No intrigante artigo sobre o escândalo do tablóide “News of the World” - “O medo que não ousava dizer o nome” – o professor Timothy Garton Ash afirmou:
“a débâcle de Murdoch revela uma doença que vem obstruindo lentamente o coração do Estado britânico nos últimos 30 anos. (...) A causa fundamental dessa doença britânica tem sido o poder exacerbado, implacável e fora de controle da mídia; seu principal sintoma é o medo. (...)
Se a medida final de poder relativo é “quem tem mais medo de quem”, então seria o caso de dizer que Murdoch foi – no sentido estrito, básico – mais poderoso que os últimos três premiês da Grã-Bretanha. Eles tinham mais medo dele do que ele deles” (cf. http://www.observatoriodaimprensa.com.br/news/view/inews-of-the-worldi-o-poder-do-medo)
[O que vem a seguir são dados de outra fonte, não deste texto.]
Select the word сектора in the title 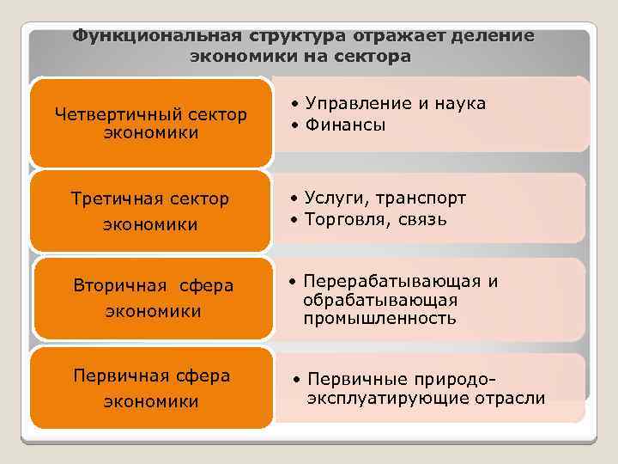[374, 57]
Na Terra de Santa Cruz a constatação da existência de situações semelhantes em diferentes momentos da nossa história recente não chegaria a constituir surpresa.
Conseqüências e lições
A simbiose mencionada entre mídia e terror parece ter se manifestado de forma clara quando, após o 11 de setembro de 2001, os EUA dividiram o mundo entre o “bem” e o “mal” e iniciaram “missões do bem”. A violência da invasão militar de países considerados do “mal” passa, de certa forma, a “legitimar-se” por essa dicotomia mistificadora.
Ademais, a ação de violência do Estado pode, então, tornar-se, ela própria, uma prática terrorista. O Ato Patriótico do governo Bush institucionalizou uma forma de terrorismo admitindo, por exemplo, a tortura e a prisão sem julgamento, além de definir randomicamente alvos simbólicos.
Nesse contexto, aparece a figura do “embedded journalist”. Os jornalistas da grande mídia que quisessem cobrir a ação das tropas americanas na invasão do Iraque em 2003 seriam “incorporados” (embutidos) aos próprios batalhões de combate.
O “embedded journalist”, por óbvio, abdica de qualquer autonomia. Sujeita-se às contingências da própria operação militar e a cobertura “jornalística” passa a ser conduzida de “dentro” pelo comando da tropa. Aqui a mídia se incorpora à própria ação de violência do Estado e, de certa forma, com ela se confunde.
É indispensável que a grande mídia se dê conta de seu delicado papel nas sociedades contemporâneas e abrace de forma inequívoca o compromisso com a não violência e – por extensão – recuse qualquer prática que se valha da estratégia do medo.
Em relação à conduta frente a atos de violência terrorista – seja qual for a sua origem – o fundamental é praticar a não-violência ativa, pautada por princípios civilizatórios. Não há outra forma de evitar a cumplicidade.
Uma vasta literatura sobre terrorismo floresceu nos últimos anos. Não se trata, evidentemente, de fazer um balanço dela. O que interessa, em particular, é recuperar as lições já aprendidas sobre o terrorismo como forma de comunicação. E essa característica vale para os diferentes tipos de terrorismo, inclusive aquele ao qual, eventualmente, grupos de mídia se aliam de forma explícita ou não.
“Sem comunicação não haveria terrorismo”
Atribui-se a Marshall McLuhan a afirmação acima. De fato, existe consenso de que a divulgação, através da grande mídia, dos atos de terror constitui uma condição básica para sua própria existência. A violência terrorista tem como um de seus principais objetivos a transmissão de uma mensagem. Trata-se, portanto, de uma violência instrumental na medida em que seus executores pretendem que ela seja construtora de significações. A principal delas: o medo generalizado.
Ao disseminar o medo, o terror – na maioria das vezes – tenta identificar o conjunto da população como inimiga e, dessa forma, passa a “legitimar” qualquer tipo de ação violenta indiscriminada. De forma circular, quanto mais severas as medidas de repressão ao terrorismo adotadas pelo Estado, mais se tende a desrespeitar garantias de direitos e liberdades fundamentais e, muitas vezes, mais se legitima a própria ação terrorista.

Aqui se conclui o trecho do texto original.